The consortium, led by France’s Alstom Conglomerate and also including Spain’s Acciona and Turkey’s Gulermak, will construct a 15 kilometre (nine mile) extension to the site of the fair, a statement said.
Alstom will supply 50 trains, 15 of them for the new extension and 35 to upgrade existing services, the statement said.
Ten international consortiums bid for the project, it added.
The consortium, dubbed Expolink, will begin work on the project in the final quarter of 2016, Road and Transport Authority chairman Mattar al-Tayer told a press briefing.
Services should begin on May 20, 2020, five months ahead of the trade fair, he said.
Alstom had led a consortium that built Dubai’s 10-kilometre (six mile) tramway, which cost just over one billion dollars and opened in 2014.
The Dubai Metro, which transformed transportation in the Gulf city state when it opened in September 2009, was built by a consortium led by Japan’s Mitsubishi.

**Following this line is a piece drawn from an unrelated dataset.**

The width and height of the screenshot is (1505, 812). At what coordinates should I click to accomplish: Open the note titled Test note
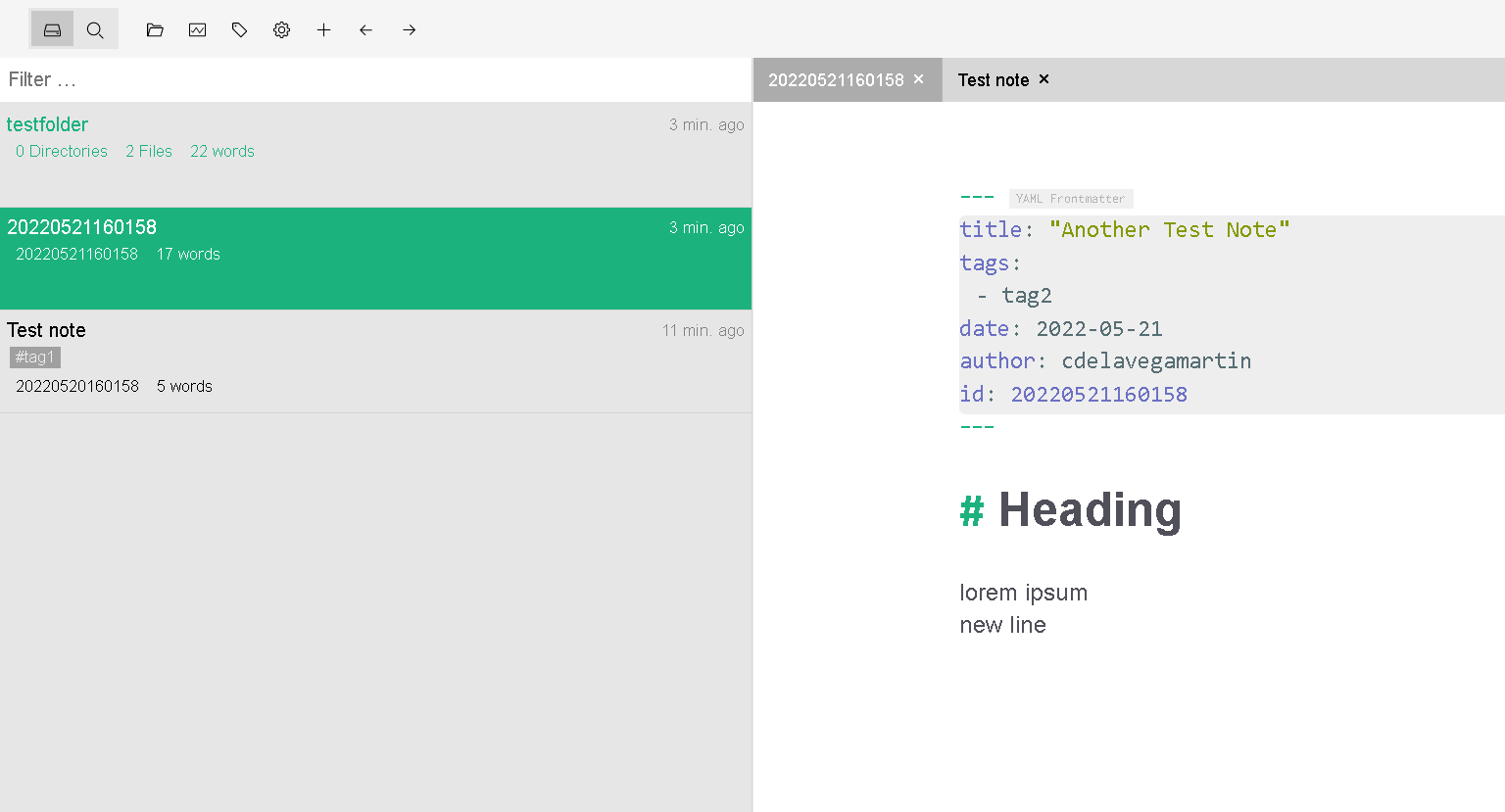pyautogui.click(x=46, y=330)
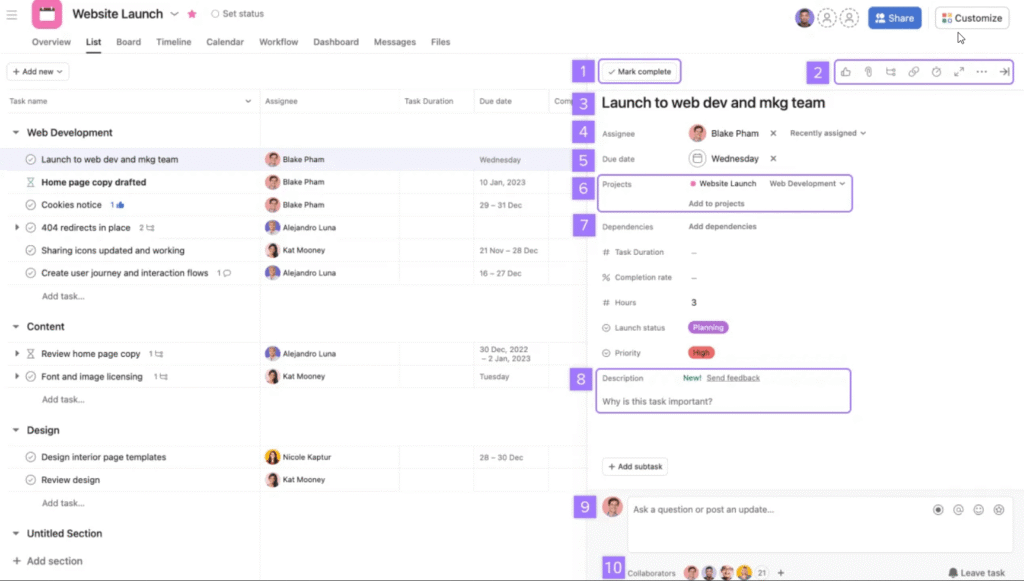
Task: Expand subtasks of 404 redirects in place
Action: [17, 228]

Mitsubishi was competing with the Alstom-led consortium for the new extension, sources familiar with the tenders said.
Alstom chief Henri Poupart-Lafarge said the consortium is “proud to have been chosen,” describing the contract as a “new major award for Alstom in the UAE”.
“We will bring the most innovative and cutting-edge technologies to Route 2020 project and continue to be reliable partners of RTA,” he told reporters.
The metro was projected to cost $4.4 billion when work began in 2004, but that had surged to $7.6 billion by the time it was completed.
The Dubai Metro has two lines, a 52 kilometre (32 mile) Red Line and a 23 kilometre (14 mile) Green Line.
The city state has a population of 2.5 million people, most of them expatriates, and received more than 14 million tourists last year.
Its target is to receive 20 million visitors a year by 2020.